Orelsan et les nouveaux codes du clip

REALISATION – Enfin, Orelsan revient. Tant mieux pour nos oreilles, mais également pour nos yeux. Dans la lignée de ses précédents visuels, le Caennais innove tout en restant simple. Basique.

Lancé dans le bain du septième art avec son film Comment c’est loin il y a deux ans, Orelsan apparaît depuis quelques années impliqué dans la réalisation de ses clips – c’est que ses textes extraterrestres ne peuvent plus s’illustrer de manière conventionnelle. S’il a une place à part dans le rap-jeu, le compère de Gringe a fait de même dans le clip-jeu.

Les clips de plus en plus stylisés

Depuis quelques temps, la mode est à la stylisation extrême. Les artistes hip-hop les plus en vue des deux côtés de l’Atlantique s’attachent à dégager une image esthétisée, filtrée.   Style loufoque, effets spéciaux, raccords abrupts: tous les moyens sont bons pour déformer l’apparence du réel.

Prenons quelques réalisations récentes de sons à succès. Butterfly Effect de Travis Scott s’est vu décliné en une vidéo super dynamique, avec des plans rapides et entrecoupés, ainsi qu’une bonne dose d’effets « psychédéliques » à la post-production. Les jeux de lumière et les collages s’empilent pour casser toute continuité visuelle. Le but est d’emmener le visionneur dans une expérience déroutante où aucun repère ne subsiste. La réalisation fait recours à des éléments externes pour donner une dimension supplémentaire au contenu; les papillons virtuels renvoient au texte mais impriment au clip une symbolique de liberté. Ce que le rappeur montre et chante ne suffit plus, et le contenu de la musique trouve un écho dans des éléments externes. Le résultat est un collage hétéroclite et dynamique.

Quant au succès de l’été, XO Tour Lif3 de Lil Uzi Vert, il a accouché d’un clip résolument rétro. Tout comme I feel it coming de The Weeknd, les clips de Sneazzy ou encore ceux de Django, l’esthétique des années 90 est remise au goût du jour. Bandes grises, mauvaise résolution, les défauts des vidéocassettes n’en sont plus et y prennent au contraire une place d’honneur. Une autre manière pour les artistes de sortir du mainstream, de se donner un style original.

Dans ces deux clips, tout revient à une seule et même ambition:  déformer le réel par une réalisation tout-terrain et ultra-mobile. A contresens, Orelsan cherche plutôt, ces dernières années, à purifier ses productions visuelles. Depuis son explosion en 2012 avec son album le chant des Sirènes, il a profité de plus grands moyens pour développer une esthétique personnelle du clip.

L’avènement du plan-séquence

Des histoires à raconter, issu du premier album avec son compère Gringe, dégage ainsi une grande impression de simplicité. On y voit les deux artistes dans différents décors avec, à chaque fois, un élément qui répète son mouvement en boucle, arrangé de manière ingénieuse. Le visuel se veut mécanique, géométrique. Simple. Basique.

Pour leur second album, le clip de Inachevés est quant à lui tourné sous forme de plan-séquence (l’ensemble de la vidéo est tournée avec une seule caméra de manière continue). Là encore, il s’agit de purifier le rendu en lui donnant une fluidité ultime, une mécanique en apparence simple. Là où les autres artistes cherchent à hacher le déroulement du visuel, lui le fluidifie au maximum. Parce qu’un plan-séquence, c’est la réalité même, c’est comme se balader et regarder ce qui se passe. Depuis, ce type de clip a fait des émules: J’aurais pas dû du $-Crew et TMTC de Caballero & JeanJass ont suivi le même chemin. Une démarche en apparence simple mais qui requiert une organisation et une virtuosité hors du commun.

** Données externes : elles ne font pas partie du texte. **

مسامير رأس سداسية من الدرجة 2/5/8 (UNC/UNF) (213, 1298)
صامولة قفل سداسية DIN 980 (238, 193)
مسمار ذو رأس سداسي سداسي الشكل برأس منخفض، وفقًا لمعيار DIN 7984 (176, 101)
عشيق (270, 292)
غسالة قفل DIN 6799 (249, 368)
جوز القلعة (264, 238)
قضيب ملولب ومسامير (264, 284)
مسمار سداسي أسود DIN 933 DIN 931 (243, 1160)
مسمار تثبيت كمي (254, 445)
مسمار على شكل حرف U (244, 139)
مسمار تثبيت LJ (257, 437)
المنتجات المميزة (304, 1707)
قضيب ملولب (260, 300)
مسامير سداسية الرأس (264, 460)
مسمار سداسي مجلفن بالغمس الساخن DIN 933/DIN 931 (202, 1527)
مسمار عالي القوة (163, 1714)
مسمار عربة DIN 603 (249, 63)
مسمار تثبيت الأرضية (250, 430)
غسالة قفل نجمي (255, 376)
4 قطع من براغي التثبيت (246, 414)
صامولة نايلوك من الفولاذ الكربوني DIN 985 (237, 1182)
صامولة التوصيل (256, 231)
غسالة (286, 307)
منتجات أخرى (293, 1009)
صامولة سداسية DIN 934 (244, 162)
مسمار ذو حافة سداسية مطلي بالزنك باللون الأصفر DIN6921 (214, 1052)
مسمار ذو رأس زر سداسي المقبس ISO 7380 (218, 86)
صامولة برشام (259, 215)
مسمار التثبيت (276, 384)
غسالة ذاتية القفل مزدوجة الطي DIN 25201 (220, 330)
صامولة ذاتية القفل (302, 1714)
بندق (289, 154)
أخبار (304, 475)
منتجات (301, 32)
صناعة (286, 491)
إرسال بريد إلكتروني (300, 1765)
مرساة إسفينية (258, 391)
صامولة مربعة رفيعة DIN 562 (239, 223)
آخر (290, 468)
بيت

On en vient à son dernier clip, dans lequel Orelsan réitère l’expérience. Pas de changement de plan donc, et quelque chose plutôt épuré. La dextérité de Greg & Lio (qui ont aussi réalisé les deux clips cités plus haut) est à saluer, notamment à la manœuvre du drone. Mais, au fond, le résultat reste un mec qui marche tout droit au milieu de types en costard-cravate, et c’est ça qui est génial!

Des décors vivants

En fait, le rappeur français déplace toute la dynamique dans des arrière-plans qui prennent vie. Les objets sont automatisés dans Des histoire à raconter, divers moyens de locomotion s’enchaînent dans Inachevés, et dans Basique, la « haie d’honneur » prend en charge toute la variation nécessaire entre les phases.

Et cela fait de la place pour lui: il peut s’assumer et faire ainsi de lui-même le centre de l’attention.  Tout le mouvement est déplacé en arrière plan, le rappeur peut ainsi se montrer sous son apparence la plus naturelle. A l’image d’un rap qui se veut authentique. Simple. Basique.